It has been a very long time since my last post. Lots of sadness this past year. We lost many loved ones. Just kinda been rambling through, trying to find a way to come to terms. Then I realized that the only way is to continue on, hopefully bringing my best memories of them with me.
My beloved angel, Faerie Princess passed away on December 9. She died in my arms as we lay in bed. For a very long time, she was my whole world. I even named my daughter after her. Her full name was Faerie Princess Olivia. My daughter's name is Grace Olivia Mary. The Mary is after my husband's Grandmother. I miss her terribly. I feel her loss every day. Though she was older, it was unexpected. I can barely type this through my tears.
On March 2, my husband's aunt passed away after a truly courageous battle with cancer. She had the faith of a child. Such a loving woman.
We barely had time to grieve her loss when my husband's father, Gracie's Papa, passed away after fighting his own battle with brain cancer. He left this world peacefully on March 13. Part of me still feels like he is still here. I still expect him to answer the phone when I call my in-law's home.
I have never seen so many people at a wake. He had so many friends. He was buried in Abraham Lincoln Cemetery. He was a Marine who fought in Vietnam. The ceremony was beyond moving.
On March 26, our dear sweet McGillicuddy went to heaven with Faerie. He had tumors in his lungs that could not be removed. He stopped eating. Nothing could be done, so we held him as the doctor gave him an injection. I miss his constant companionship. He was everywhere I was. Always. Sometimes, I see a shadow and for a brief moment, I think it is my McGillicuddy.
On April 3, my husband's Grandmother, Mary, passed away. She was my heart, so gentle, kind and loving. Her smile was a constant in our lives. The loss of her daughter and her son in law took a toll. She died peacefully in her sleep, surrounded by loved ones.
As you may know, my adoptive father passed on May 9 of 2015. The anniversary is this Monday.
I am forcing myself to write this but I can barely see through tears. Just reading it overwhelms me. On top of this, we suffered our final miscarriage. We will not make any more attempts. God has spoken and He said "no".
I never really connected all this together in one experience, so to speak.
The words seem so shallow. It does no service to the full weight of the emotion, grief and sadness behind each letter of those sentences, as if each letter was created of White Dwarf Star matter.

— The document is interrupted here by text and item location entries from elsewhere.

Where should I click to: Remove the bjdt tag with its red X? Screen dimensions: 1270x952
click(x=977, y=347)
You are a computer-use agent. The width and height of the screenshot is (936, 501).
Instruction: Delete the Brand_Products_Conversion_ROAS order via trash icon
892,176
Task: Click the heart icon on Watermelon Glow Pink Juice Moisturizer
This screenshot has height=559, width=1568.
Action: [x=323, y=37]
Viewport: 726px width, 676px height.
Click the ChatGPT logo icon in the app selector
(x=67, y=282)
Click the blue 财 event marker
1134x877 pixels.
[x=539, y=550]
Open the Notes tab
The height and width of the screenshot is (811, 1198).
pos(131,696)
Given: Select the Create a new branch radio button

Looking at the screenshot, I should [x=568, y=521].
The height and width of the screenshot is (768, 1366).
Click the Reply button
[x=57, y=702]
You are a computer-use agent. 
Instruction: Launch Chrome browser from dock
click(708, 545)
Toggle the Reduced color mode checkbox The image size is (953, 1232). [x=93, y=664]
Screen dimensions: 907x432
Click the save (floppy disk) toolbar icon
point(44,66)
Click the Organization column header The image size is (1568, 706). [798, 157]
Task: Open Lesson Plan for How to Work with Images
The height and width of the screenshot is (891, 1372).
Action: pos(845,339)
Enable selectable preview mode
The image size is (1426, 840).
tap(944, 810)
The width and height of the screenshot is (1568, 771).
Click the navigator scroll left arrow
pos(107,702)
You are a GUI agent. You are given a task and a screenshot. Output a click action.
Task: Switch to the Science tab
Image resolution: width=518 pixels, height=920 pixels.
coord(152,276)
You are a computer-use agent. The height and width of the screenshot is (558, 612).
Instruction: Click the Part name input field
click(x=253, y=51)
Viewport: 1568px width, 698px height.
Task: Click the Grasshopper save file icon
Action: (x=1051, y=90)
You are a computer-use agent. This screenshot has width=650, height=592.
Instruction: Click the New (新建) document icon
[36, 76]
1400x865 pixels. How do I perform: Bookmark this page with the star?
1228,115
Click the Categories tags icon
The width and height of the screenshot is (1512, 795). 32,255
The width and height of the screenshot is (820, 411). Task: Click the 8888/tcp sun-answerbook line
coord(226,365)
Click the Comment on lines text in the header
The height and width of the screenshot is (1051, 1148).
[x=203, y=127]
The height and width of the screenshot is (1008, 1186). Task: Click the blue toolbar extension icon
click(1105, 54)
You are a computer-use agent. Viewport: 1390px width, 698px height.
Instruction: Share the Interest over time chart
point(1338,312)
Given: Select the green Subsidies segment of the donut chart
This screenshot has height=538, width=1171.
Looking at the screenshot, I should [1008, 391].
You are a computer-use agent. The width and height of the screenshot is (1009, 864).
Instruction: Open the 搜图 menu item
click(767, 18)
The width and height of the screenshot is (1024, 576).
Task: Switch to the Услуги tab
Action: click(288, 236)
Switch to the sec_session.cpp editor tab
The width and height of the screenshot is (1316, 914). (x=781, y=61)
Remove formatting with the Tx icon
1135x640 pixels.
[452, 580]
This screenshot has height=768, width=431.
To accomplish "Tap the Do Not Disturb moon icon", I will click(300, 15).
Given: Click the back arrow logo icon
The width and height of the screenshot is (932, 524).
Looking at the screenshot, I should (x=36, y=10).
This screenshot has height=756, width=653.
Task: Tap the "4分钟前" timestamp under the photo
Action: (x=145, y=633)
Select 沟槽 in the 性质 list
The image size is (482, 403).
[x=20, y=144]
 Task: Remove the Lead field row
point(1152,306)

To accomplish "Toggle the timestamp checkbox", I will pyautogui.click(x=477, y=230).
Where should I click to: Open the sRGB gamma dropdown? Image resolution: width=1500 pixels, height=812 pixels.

I have been very sick most of the year, as well, a severe allergic reaction to medicine last June put me in the hospital for three days. There I caught a terrible flu, followed by two bouts of pneumonia, mono and now an inner ear infection, which is waning, thank goodness.
I really hated not being able to do the things I love to do. The garden needs tending this year, which I am planning on beginning this weekend.
It is time to stand up and walk on...
Faerie Princess asleep in the sunroom. You can see a glimpse of McGillicuddy's tail.
McGillicuddy in the library.
I did take time in November to redo the Master Bedroom. We found a bed on Craigslist that I had wanted for a while from Pottery Barn but the price was a bit steep.
The bed replaced a king size sleigh bed we also found on Craigslist.
Funny, we bought a king size because we thought all our pets would be sleeping with us. They didn't. They do now that we have a smaller bed!
The chandelier was an ebay find.
We found the cassone, or carved hope chest, on Craigslist as well. We drove to St. Louis to pick it up. The carvings are stunning!
My dad loved this and was excited to see it in place. Sadly, he passed away before he could see it.
Added Italian altar candlestick lamps to the bedsides.
The painting is Rembrandt's "Storm on the Sea of Galilee". It reminds us that God is in charge, no matter what comes our way.
Lamp on my side. To give you an idea how big the room is, the table is 40" across.
Dressing table, mirror, bench, all found on Craigslist.
Handome Husband's bedside.
You can see the huge, gilt mirror we found free on Bookoo, a Craigslist-like site.
Both the Christos figure, from a church in Milwaukee and the Prie Dieu were found on Craigslist.
My Faerie Princess helping me here. The armoire was a Craigslist find, as are the settee, table and sconces.
I replaced the settee with this chaise, also found on Craigslist and the bombe chest. McGillicuddy loved this spot.
Larger view of the gilt mirror, angel statue and the buffet we use as Handsome Husband's night table.
I have always loved the work of
Tara Shaw, her white walls, religious artifacts, French antiques. Some day, I hope to own some of her pieces, until then, I will continue to scour Craigslist!
The Master Bedroom exudes a sense of serenity. It is a very peaceful place to lay our heads after a long day.
Thanks for visiting me, friends! I am on my way to go visit you!